**Problem description**. List each line of the data that holds the string "timeline", please.

── Source information

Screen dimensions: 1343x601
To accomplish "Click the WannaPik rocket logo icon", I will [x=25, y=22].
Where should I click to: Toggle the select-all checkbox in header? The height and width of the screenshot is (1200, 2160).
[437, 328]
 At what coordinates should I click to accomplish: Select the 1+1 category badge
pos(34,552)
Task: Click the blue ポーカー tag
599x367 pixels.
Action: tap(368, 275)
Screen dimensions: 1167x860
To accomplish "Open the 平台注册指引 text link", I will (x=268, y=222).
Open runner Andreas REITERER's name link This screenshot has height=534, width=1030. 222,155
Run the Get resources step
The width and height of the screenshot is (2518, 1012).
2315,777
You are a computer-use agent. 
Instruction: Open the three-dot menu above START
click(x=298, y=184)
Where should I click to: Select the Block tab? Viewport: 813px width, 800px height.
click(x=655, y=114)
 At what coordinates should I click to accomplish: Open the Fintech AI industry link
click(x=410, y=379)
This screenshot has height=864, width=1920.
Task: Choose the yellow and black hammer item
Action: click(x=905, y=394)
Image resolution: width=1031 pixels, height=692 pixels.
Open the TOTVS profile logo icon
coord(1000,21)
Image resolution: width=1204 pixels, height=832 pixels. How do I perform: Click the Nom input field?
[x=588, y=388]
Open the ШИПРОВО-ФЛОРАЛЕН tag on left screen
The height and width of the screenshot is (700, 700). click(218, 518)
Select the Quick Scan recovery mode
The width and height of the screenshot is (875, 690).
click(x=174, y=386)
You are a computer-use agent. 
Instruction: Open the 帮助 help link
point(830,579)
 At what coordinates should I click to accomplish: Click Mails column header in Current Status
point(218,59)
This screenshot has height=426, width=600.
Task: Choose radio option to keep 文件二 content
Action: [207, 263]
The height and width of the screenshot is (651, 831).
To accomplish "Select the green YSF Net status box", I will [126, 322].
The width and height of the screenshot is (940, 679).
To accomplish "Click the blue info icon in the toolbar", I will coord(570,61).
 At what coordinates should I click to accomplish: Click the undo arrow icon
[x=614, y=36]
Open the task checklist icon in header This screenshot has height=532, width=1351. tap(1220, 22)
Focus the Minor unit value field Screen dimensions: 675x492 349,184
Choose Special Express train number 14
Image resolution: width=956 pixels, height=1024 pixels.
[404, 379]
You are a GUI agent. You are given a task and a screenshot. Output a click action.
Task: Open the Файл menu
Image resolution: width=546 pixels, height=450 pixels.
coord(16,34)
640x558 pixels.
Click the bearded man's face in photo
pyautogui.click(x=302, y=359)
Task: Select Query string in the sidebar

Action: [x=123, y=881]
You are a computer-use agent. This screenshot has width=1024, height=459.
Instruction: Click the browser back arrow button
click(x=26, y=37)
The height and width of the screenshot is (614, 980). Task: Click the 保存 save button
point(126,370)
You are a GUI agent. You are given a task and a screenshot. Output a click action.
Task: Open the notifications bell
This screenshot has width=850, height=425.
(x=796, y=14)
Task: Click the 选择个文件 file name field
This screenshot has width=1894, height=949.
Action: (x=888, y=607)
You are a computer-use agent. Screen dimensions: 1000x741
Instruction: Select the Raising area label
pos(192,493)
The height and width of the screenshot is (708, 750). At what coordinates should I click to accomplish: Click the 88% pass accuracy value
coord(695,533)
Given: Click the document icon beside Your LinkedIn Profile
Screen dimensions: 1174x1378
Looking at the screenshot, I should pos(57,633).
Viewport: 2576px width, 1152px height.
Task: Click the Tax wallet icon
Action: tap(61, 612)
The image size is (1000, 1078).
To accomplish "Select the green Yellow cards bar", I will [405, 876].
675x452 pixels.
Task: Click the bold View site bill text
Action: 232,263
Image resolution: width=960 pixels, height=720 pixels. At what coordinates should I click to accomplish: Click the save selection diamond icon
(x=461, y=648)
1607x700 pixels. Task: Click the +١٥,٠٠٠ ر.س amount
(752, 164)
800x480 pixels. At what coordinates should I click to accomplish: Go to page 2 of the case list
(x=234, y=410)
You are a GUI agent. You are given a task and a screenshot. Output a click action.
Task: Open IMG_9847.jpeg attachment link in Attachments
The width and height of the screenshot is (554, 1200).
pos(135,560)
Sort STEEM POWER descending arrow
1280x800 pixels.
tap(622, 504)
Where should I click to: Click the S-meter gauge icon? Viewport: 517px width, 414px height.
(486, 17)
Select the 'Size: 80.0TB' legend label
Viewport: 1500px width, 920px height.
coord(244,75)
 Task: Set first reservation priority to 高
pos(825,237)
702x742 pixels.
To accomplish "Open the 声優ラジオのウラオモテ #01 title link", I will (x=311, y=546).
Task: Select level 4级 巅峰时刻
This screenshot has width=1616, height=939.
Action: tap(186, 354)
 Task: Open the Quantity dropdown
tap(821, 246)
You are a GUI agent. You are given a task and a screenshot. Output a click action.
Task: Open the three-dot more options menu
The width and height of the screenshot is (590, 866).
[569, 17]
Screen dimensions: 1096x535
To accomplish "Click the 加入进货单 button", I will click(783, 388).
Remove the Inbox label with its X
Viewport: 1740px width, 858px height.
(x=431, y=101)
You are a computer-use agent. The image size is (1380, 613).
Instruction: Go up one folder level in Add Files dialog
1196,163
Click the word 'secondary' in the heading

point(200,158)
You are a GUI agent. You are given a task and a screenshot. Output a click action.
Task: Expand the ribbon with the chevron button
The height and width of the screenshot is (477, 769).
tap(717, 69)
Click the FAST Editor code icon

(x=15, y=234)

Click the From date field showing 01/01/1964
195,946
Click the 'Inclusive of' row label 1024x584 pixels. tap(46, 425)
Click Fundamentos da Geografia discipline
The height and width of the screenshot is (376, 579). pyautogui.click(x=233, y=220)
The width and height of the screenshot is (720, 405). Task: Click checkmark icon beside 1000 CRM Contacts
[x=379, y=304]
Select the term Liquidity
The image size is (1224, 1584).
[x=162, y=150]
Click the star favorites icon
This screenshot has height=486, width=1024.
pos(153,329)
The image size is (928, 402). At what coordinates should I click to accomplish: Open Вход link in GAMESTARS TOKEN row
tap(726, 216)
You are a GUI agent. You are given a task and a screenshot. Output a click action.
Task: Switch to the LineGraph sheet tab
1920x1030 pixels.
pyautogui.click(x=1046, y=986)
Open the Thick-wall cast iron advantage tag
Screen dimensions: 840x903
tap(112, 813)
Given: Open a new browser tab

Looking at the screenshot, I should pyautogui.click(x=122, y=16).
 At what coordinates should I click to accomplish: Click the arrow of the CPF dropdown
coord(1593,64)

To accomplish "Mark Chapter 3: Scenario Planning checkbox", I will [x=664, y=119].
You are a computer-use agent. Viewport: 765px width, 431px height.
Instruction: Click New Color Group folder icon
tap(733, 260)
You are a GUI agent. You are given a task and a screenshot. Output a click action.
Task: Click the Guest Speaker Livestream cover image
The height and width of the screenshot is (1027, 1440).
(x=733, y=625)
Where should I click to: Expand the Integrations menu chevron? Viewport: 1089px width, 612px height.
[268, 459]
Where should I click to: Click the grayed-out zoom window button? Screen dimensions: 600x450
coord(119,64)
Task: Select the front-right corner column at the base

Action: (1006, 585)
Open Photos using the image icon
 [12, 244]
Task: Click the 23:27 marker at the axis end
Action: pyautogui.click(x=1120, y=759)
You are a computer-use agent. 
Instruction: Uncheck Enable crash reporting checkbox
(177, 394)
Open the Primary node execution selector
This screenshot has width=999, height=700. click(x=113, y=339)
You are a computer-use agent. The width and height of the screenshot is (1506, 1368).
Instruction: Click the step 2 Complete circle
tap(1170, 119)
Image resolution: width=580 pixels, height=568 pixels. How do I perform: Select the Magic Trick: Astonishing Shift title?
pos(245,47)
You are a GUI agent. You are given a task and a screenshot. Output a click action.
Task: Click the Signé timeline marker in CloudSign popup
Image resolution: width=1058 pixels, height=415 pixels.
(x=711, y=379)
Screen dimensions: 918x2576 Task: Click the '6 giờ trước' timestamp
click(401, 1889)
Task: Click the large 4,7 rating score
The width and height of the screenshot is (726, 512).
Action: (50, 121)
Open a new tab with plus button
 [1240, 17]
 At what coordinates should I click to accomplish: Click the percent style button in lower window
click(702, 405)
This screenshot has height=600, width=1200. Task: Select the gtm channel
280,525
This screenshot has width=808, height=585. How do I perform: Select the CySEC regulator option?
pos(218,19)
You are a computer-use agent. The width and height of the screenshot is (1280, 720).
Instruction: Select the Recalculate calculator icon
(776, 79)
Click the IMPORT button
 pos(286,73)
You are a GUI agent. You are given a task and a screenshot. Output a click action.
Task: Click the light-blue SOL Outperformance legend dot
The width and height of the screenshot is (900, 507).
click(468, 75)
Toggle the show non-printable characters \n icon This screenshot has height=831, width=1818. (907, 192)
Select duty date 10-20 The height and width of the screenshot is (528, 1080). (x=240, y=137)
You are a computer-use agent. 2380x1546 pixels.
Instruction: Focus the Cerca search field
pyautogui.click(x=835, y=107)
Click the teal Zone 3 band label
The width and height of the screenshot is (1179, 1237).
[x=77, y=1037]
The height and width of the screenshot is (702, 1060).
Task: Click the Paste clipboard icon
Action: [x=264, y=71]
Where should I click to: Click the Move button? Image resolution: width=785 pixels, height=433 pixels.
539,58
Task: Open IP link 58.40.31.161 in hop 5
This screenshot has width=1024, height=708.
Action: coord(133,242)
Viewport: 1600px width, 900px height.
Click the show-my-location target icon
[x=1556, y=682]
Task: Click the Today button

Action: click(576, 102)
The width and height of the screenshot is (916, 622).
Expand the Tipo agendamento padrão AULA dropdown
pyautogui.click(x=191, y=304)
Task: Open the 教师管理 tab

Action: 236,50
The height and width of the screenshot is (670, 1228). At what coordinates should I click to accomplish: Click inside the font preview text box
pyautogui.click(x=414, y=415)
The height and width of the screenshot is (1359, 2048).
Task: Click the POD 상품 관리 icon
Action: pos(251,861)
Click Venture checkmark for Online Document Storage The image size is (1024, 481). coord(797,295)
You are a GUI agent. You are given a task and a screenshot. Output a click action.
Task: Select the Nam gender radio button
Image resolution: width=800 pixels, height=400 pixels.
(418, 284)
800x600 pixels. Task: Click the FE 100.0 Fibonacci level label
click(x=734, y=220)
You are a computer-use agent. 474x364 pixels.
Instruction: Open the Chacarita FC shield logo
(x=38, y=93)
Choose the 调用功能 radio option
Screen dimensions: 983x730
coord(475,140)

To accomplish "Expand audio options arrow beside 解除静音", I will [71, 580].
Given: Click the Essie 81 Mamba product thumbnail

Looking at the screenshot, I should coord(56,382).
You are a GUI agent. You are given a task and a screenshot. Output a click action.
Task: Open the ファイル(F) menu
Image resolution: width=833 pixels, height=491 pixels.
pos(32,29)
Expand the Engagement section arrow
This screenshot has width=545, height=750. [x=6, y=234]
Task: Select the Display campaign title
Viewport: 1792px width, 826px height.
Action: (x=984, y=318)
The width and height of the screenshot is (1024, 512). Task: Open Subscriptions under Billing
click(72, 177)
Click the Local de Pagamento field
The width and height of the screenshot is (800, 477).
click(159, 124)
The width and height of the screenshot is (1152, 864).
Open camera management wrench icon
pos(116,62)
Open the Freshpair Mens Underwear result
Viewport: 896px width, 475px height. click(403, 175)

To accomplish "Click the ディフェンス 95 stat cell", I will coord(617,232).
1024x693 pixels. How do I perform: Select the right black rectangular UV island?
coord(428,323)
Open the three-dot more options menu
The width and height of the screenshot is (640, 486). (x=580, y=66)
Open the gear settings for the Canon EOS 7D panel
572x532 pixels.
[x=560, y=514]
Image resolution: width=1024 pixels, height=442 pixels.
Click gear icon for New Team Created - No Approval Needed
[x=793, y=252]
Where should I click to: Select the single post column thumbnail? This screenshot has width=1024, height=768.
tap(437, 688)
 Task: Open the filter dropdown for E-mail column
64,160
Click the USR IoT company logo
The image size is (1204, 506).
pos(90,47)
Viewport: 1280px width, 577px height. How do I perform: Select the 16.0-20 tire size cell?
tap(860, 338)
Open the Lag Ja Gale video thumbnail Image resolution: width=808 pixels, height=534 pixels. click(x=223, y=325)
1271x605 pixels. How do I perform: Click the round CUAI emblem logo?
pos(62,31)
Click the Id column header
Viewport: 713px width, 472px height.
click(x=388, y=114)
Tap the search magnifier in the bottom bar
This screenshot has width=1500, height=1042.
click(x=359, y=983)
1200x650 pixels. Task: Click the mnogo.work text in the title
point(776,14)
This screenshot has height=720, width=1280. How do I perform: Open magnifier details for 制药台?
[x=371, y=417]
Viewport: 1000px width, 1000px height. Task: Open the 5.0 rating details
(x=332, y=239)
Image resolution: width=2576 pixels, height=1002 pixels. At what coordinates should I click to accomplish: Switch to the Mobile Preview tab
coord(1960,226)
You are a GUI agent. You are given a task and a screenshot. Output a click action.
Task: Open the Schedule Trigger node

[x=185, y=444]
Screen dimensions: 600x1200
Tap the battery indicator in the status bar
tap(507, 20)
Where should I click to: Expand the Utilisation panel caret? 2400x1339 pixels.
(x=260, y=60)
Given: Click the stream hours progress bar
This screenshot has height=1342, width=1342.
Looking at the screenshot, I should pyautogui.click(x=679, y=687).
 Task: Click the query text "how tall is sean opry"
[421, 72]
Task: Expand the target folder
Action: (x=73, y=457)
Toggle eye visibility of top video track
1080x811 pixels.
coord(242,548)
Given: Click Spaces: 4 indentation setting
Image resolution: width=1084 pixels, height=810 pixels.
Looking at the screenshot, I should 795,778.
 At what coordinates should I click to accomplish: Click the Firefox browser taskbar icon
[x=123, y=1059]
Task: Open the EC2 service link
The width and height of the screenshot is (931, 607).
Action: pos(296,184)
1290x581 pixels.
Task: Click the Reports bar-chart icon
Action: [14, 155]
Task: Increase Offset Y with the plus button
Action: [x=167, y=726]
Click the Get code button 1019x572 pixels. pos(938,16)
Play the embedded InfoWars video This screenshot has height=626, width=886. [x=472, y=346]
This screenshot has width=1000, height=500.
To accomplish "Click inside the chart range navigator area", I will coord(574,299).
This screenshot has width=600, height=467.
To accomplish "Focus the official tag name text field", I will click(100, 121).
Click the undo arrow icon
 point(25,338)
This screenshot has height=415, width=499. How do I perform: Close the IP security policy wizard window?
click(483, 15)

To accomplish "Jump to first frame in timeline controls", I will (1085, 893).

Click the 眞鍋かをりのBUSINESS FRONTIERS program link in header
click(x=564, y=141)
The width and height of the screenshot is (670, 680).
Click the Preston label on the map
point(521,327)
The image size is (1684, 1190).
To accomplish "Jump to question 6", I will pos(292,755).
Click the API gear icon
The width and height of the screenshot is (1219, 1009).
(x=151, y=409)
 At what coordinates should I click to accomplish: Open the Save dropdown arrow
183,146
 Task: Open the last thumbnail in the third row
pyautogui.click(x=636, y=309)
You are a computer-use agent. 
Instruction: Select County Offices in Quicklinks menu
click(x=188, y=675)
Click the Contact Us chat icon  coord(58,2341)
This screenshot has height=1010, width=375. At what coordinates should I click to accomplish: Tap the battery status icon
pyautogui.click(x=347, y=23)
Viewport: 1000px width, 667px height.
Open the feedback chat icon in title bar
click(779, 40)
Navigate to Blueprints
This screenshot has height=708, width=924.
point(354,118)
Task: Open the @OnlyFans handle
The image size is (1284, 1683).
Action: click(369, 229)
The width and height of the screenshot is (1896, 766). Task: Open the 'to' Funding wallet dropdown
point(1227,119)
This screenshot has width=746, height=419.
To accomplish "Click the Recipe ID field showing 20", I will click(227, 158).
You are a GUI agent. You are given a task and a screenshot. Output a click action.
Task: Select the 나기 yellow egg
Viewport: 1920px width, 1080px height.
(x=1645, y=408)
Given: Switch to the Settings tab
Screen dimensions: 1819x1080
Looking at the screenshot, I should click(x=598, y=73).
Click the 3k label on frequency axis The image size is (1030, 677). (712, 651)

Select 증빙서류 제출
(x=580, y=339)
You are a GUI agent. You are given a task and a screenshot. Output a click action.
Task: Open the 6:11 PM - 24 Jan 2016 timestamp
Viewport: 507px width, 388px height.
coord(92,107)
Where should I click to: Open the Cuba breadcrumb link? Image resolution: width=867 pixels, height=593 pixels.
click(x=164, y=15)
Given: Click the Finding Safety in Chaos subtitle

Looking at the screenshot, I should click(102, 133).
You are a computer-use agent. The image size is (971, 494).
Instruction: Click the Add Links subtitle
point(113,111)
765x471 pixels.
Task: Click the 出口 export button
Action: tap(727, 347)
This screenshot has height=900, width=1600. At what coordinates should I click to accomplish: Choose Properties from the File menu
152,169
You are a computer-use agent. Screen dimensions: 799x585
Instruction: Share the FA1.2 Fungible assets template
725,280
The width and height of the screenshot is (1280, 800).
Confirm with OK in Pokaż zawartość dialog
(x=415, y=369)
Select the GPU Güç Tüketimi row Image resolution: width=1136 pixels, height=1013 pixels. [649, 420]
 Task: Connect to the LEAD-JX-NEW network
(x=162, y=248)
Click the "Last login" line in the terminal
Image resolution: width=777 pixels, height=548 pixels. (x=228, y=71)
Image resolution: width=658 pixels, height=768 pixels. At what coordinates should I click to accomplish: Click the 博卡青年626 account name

────

**Answer to the problem**.
Task: Click the Signé timeline marker in CloudSign popup
To accomplish "Jump to first frame in timeline controls", I will (1085, 893).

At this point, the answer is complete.